A green river flowed noiselessly from the horizon to right above our heads and, possibly, beyond. I’d left the windows un-dimmed and that allowed the soft light to ooze into the cabin, casting an ethereal glow on the dark panelling around my seat.

The night sky was painfully clear. I could make out the pinpricks of light from dozens of stars; a satellite cruised in our opposite direction. Down below, there was nothing. No roads, towns, lampposts, lone petrol stations; nothing disturbed the spectacle taking place up in the upper atmosphere and no one but us was there to witness it.

The aurora danced on in happy indifference, a masterclass of shapeshifting to an audience of just a handful of people. One moment she was ribbon-like, solid like a sinuous anaconda; then she morphed into a row of curtains flapping lazily in an imperceptible wind. Moments later she would collapse in thousands of slow stars, falling in closed ranks like the teeth of a comb. Colours changed too, ranging from quail egg to a green of such vibrance that I could almost make out features on the frozen coast thousands of metres down below.

I sat cross-legged on my seat for hours, witnessing the slow ballet in the sky and letting my mind wander around, as if propelled by the same solar winds whose particles ignited the whole spectacle. I hummed songs to myself and navigated back in time, to a rainy afternoon in the cavernous library hall hidden in the bowels of my university. A day when I was meant to be working on my dissertation, but I was finding all sorts of reasons not to.

How I found that paper, I’ll never know; after all, anthropology wasn’t on my curriculum and there wasn’t even a passing chance that I could shoehorn anything about ancient cultures in my work.
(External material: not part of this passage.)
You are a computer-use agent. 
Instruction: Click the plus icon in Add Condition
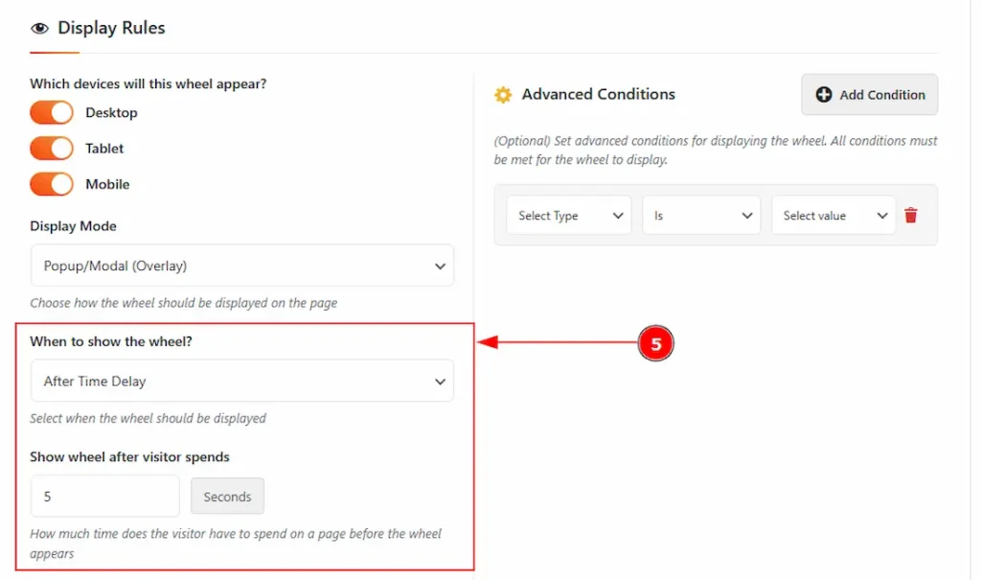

Regardless of that, I somehow stumbled upon a digitalised copy of a South African article on the various meanings associated to the northern lights. Aurora Borealis.

It was all quite on-brand and, frankly, forgettable. Ming chroniclers described them as cracks in the sky, and those Medieval catastrophists penned pages filled with fires or battles, or dragons. But what stood out, and what remained in my mind, was a paragraph about the Labrador Inuit. The green dancing lights in the sky, they thought, were something else altogether: not dragons, not battles, not cracks but torches, held by their forebears, as they played a game of football in the sky, a walrus skull as ball.

The frozen Yukon gave way to the Beaufort sea and I drifted back to sleep, wishing that the afterlife existed and that it involved football in the sky, Inuit-style.

NB: The photo of the Aurora were passed on to me by a fellow flyer.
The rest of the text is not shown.